- **TEXT PROVIDED**
——————

For n=4 the equation becomes a_1-a_2-a_3-a_4=a_1-(a_2-(a_3-a_4)) a_4 is not in (a_3-a_4) but it is in a_2 since a_4 is a subset of a_2 and thus it is in (a_2-(a_3-a_4) and thus is not in a_1-(a_2-(a_3-a_4)) since a_1 includes every element of a_2.By the same logic you can find that a_(4-1) is in a_1-(a_2-(a_3-a_4)) etc. and so you have (a_1-a_2)u(a_3-a_4)=a_1-a_2-a_3-a_4

Is that a valid approach?

@agile sentinel Has your question been resolved?

I skipped the last problem but i have a question for the next one: i got {0} here instead of {}, did i do something wrong/misunderstood something?

I understood it that the set of wich i have to take the Intersection of is {{0},{0,1},{0,1,2},...} Or did i misunderstand it?

For any set a out of M, 0 has to always be part of a since m greater or equal to 0 is always true for any m out of the natural Numbers. Im supposed to arrive at the empty set though, so what did i miss?

——————

- **TASK DETAILS**
Continue the forum thread on set differences and intersections, starting after its final post.

- **INFORMATION SHOWN**
——————

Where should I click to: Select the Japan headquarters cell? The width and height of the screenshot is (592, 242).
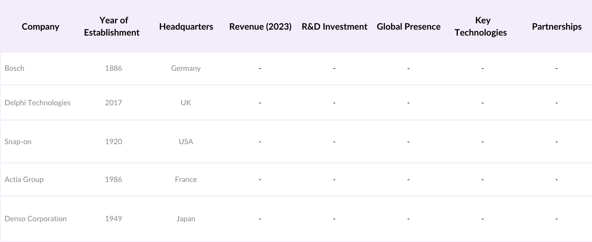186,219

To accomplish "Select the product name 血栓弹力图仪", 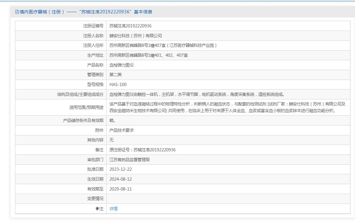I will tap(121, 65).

——————

- **EXPECTED OUTPUT**
@agile sentinel Has your question been resolved?

@agile sentinel Has your question been resolved?

@agile sentinel Has your question been resolved?

@agile sentinel Has your question been resolved?

@agile sentinel Has your question been resolved?

My question hasn't been resolved btw

is this currently the question you are asking about?

Yeah

And the 2nd one on this screenshot

Do you know why {0} isnt the right solution? I want to understand this

what is (i)

what does it say in English?

The equation is the same in english as in german, it says "the following equation is true:" but i cant really proof why

For even n the equation holds that a_1-...-a_n=(a_1-a_2)u...u(a_(n-1)-a_n) btw instead of - the notation \ is also used

0 is defined as being the empty set

Oh so there is no difference between {0} and {} ?

No, because {0} is {{}} ≠ {} = 0

Then i dont understand what you mean

wait no, both are different?

Oh nvm i get it

0 := {}

{} is a null set

or empty set

whereas {0} is when, the set has 0 as its element

So when i have the intersection of a set i dont have to put the answer as a set, right?

Or atleast if it is only one answer

the intersection of two sets is always a set

No its not of 2 sets but of one set

what is the intersection of one set?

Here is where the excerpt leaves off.